Ketua Umum Asosiasi Petani Tembakau Indonesia (APTI) Soeseno mengatakan, rencana itu membuat tembakau yang sedang masuk musim panen, pada September sampai Oktober, tidak terserap maksimal.
”Kalau di Madura, pembelian melambat. Di Jember, pembelian dihentikan sementara. Melambat artinya kalau biasanya panen tembakau bisa dibeli 2 ton sehari, beberapa hari lalu pembelian hanya 500 kilogram (kg),” tuturnya saat dihubungi Kompas, Selasa (17/9/2019).
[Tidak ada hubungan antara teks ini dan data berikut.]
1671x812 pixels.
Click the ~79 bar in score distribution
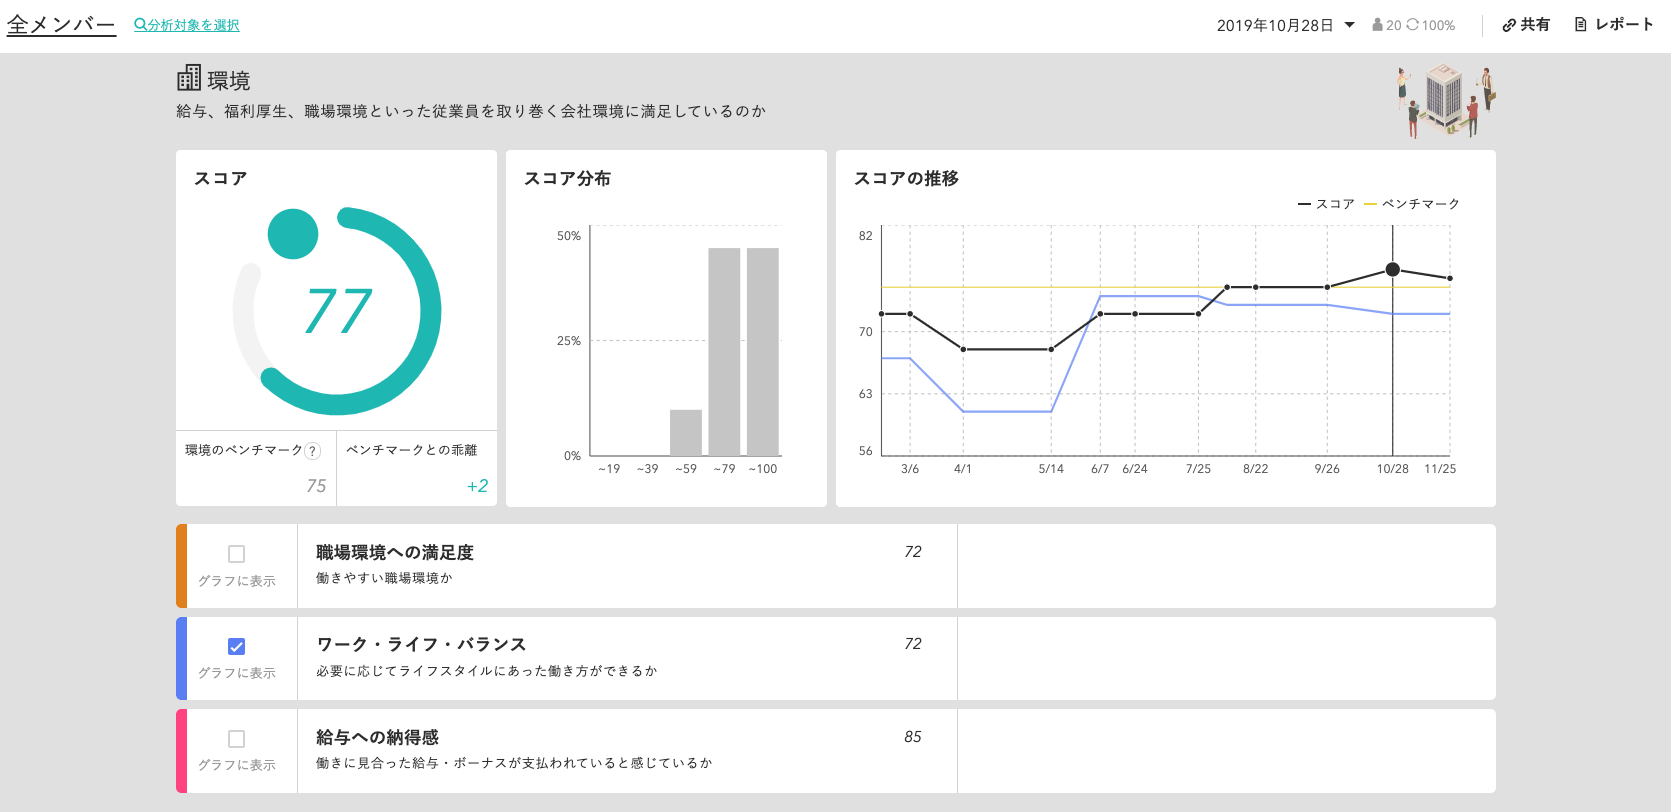coord(724,352)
Kondisi itu juga diikuti ketidakpastian harga dari pedagang. Saat ini, tembakau di tingkat petani seharga Rp 30.000 per kg. Namun, pedagang yang diduga spekulan kini mulai menawar tembakau dengan harga Rp 20.000 per kg atau lebih murah.
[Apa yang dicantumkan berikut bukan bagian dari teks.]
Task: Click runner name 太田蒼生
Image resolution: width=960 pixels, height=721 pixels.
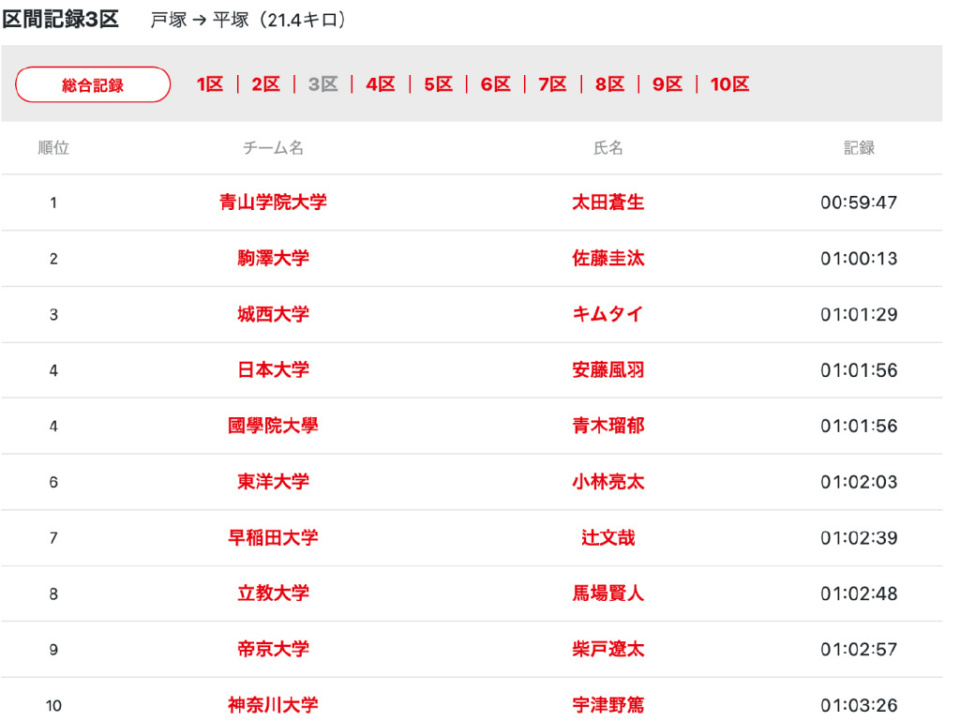Action: point(608,203)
”Isu kenaikan cukai ini mulai dimanfaatkan para pedagang untuk menekan harga di tingkat petani. Alasannya beragam, ada yang bilang pabrik akan mengurangi pembelianlah, pabrik hanya akan membeli kualitas tertentulah, dan banyak spekulasi lain,” tuturnya.
Untuk itu, ia berharap pemerintah memperhatikan dampak kebijakan cukai bagi petani. Berdasarkan pengalaman empat tahun terakhir, rata-rata kenaikan cukai 10 persen lebih per tahun telah menurunkan penyerapan tembakau 3,5 persen dari produksi nasional.
Dalam lima tahun terakhir masa kepemimpinan Presiden Joko Widodo, telah disetujui empat kali kenaikan tarif cukai rokok. Pada 2015, cukai rokok naik 8,72 persen, pada 2016 naik 11,19 persen, pada 2017 naik 10,54 persen, dan pada 2018 naik 10,04 persen.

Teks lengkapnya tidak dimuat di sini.